● **Work to be completed**:
Only the number is needed: how many lines of the entries below contain the word "Task".

● **Data to use**:
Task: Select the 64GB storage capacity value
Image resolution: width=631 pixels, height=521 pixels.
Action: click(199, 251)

---

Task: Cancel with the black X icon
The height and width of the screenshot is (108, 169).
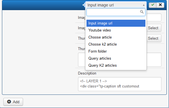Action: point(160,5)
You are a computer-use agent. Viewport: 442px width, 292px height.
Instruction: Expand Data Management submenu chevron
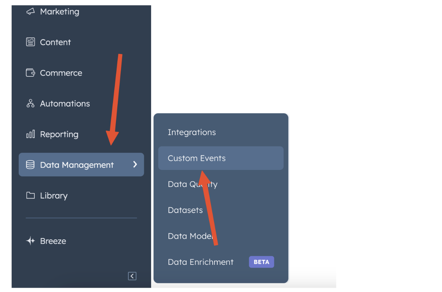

● **Answer area**:
2